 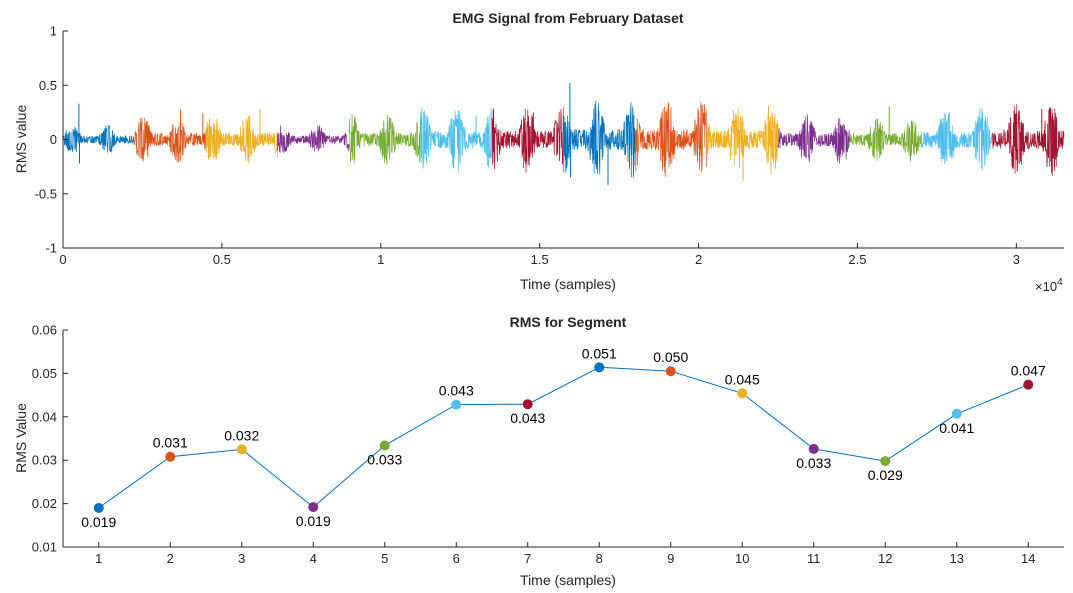 I want to click on rms-x-tick-label: 13, so click(x=957, y=558).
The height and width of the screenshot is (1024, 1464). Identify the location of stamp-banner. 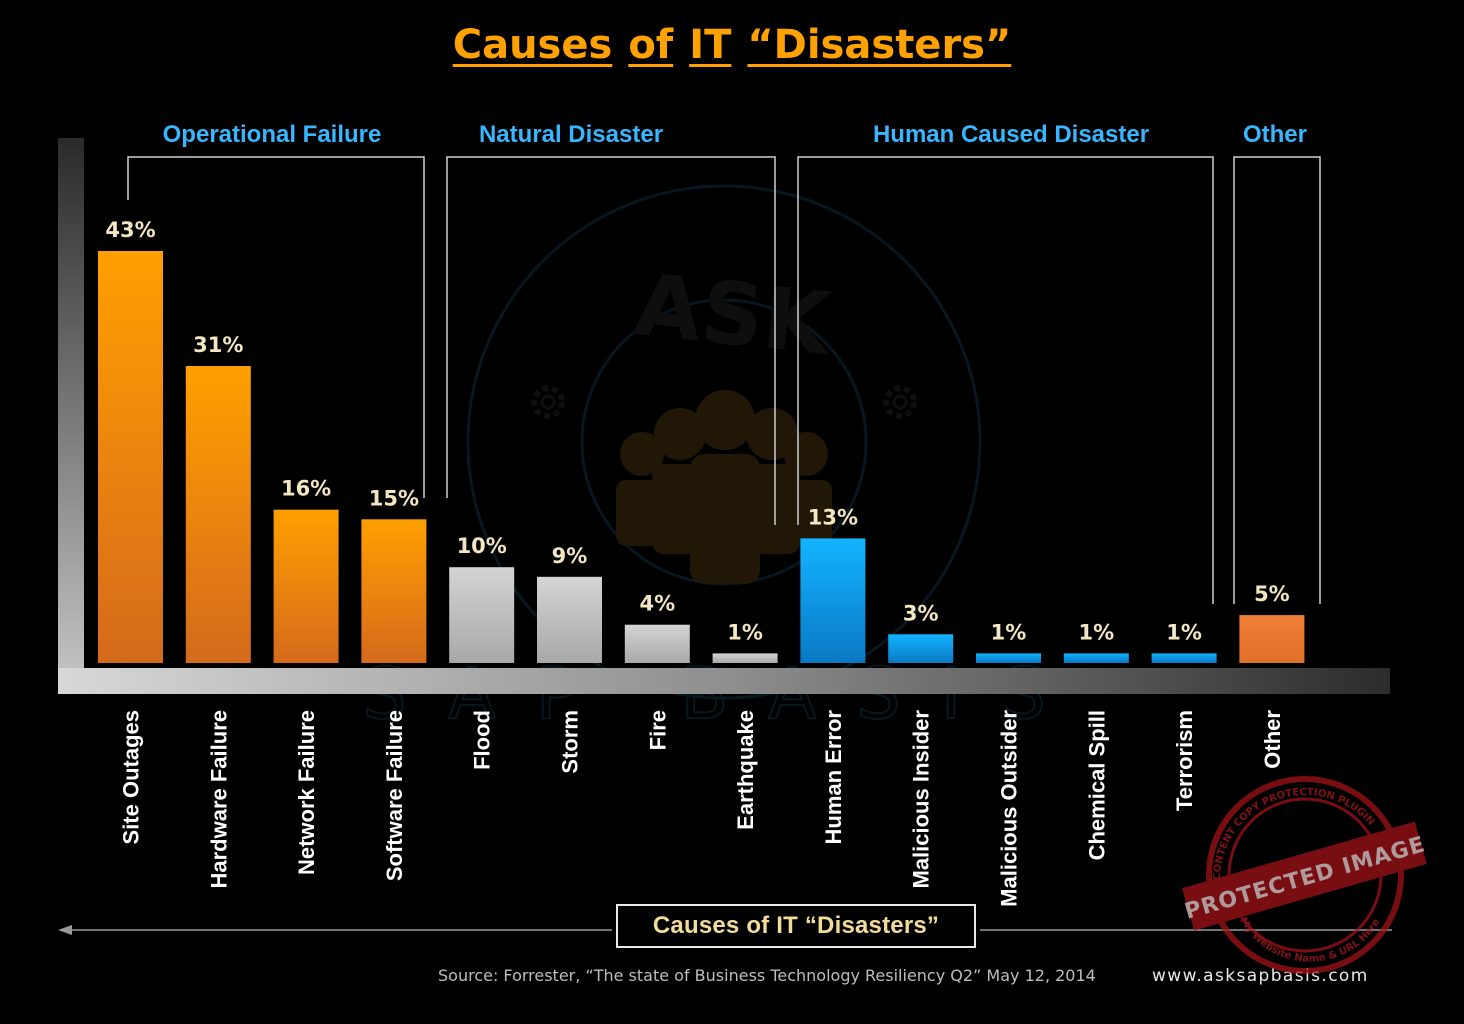
(1304, 876).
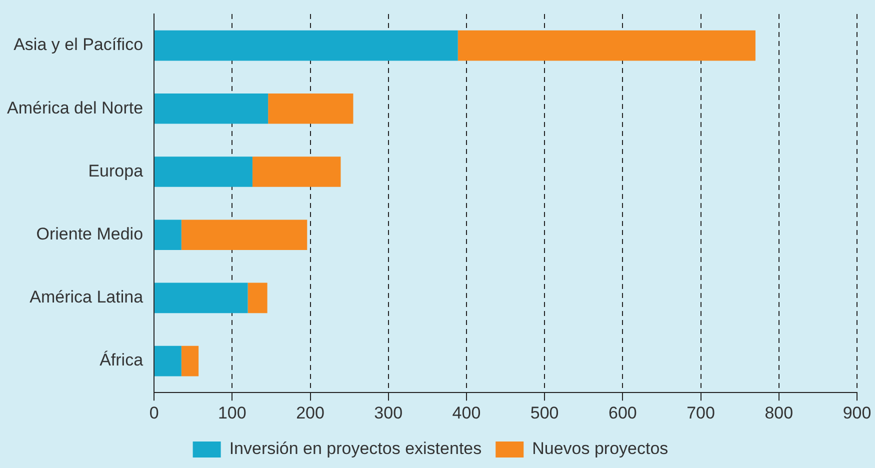 The width and height of the screenshot is (875, 468). I want to click on x-tick-label: 600, so click(622, 412).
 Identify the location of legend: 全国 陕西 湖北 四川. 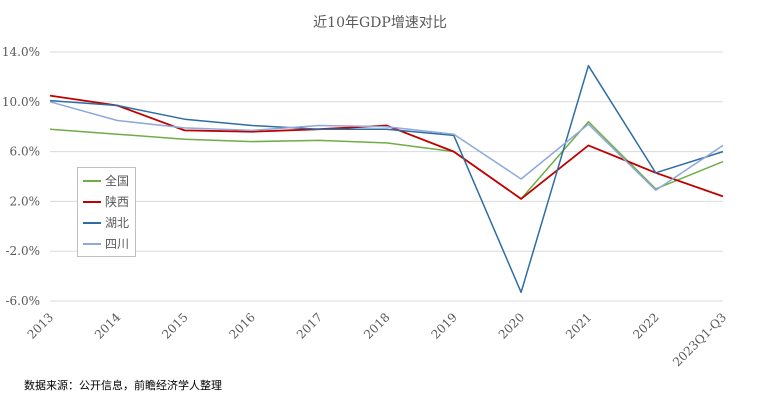
(106, 212).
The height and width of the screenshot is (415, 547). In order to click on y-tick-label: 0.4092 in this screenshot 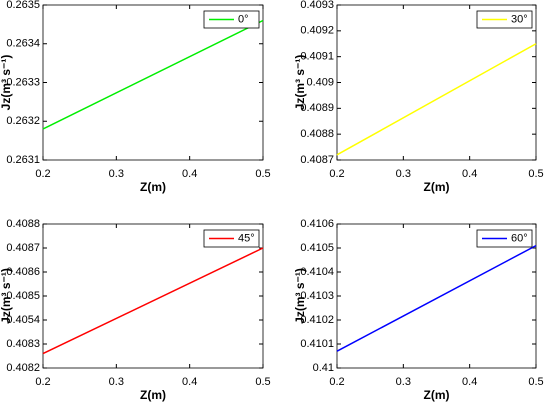, I will do `click(317, 31)`.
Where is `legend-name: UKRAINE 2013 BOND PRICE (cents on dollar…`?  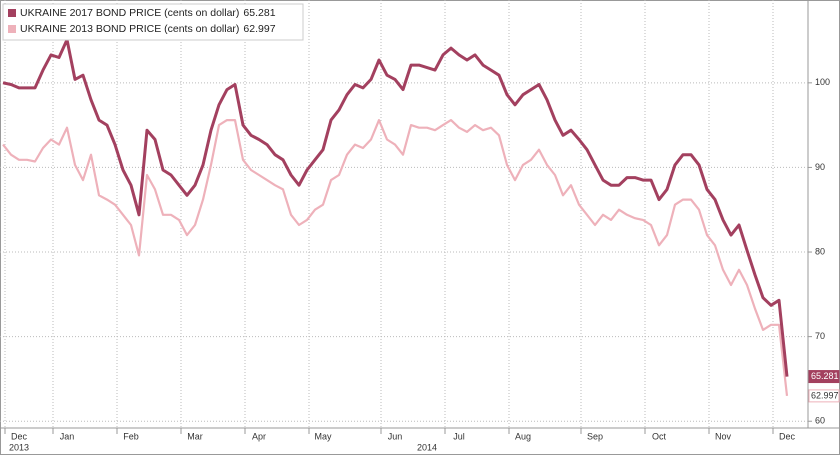
legend-name: UKRAINE 2013 BOND PRICE (cents on dollar… is located at coordinates (130, 29).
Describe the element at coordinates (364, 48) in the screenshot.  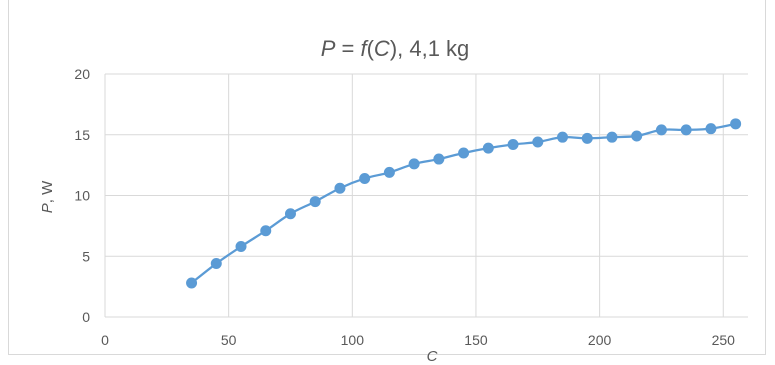
I see `chart-title-part: f` at that location.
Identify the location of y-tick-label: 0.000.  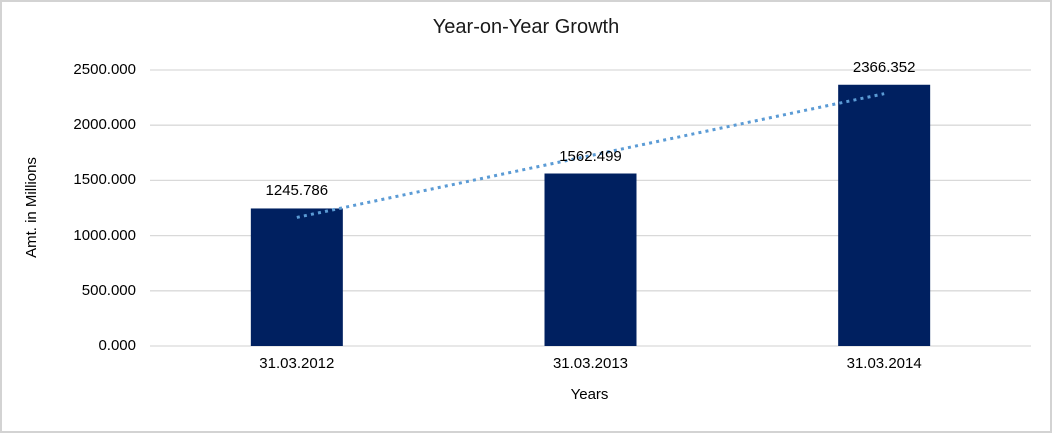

⁂

▶ [WORK INSTRUCTIONS]
Rewrite the records from their start through the line containing "The width and", replacing "stamp-banner" with "stamp-badge" and leaving everything else unchanged. Leave the pictures out.

▶ [PROBLEM SOLUTION]
  I want to click on rms-x-tick-label: 13, so click(x=957, y=558).
The height and width of the screenshot is (1024, 1464). Identify the location of stamp-badge. 
(1304, 876).
 The width and height of the screenshot is (875, 468). I want to click on x-tick-label: 600, so click(622, 412).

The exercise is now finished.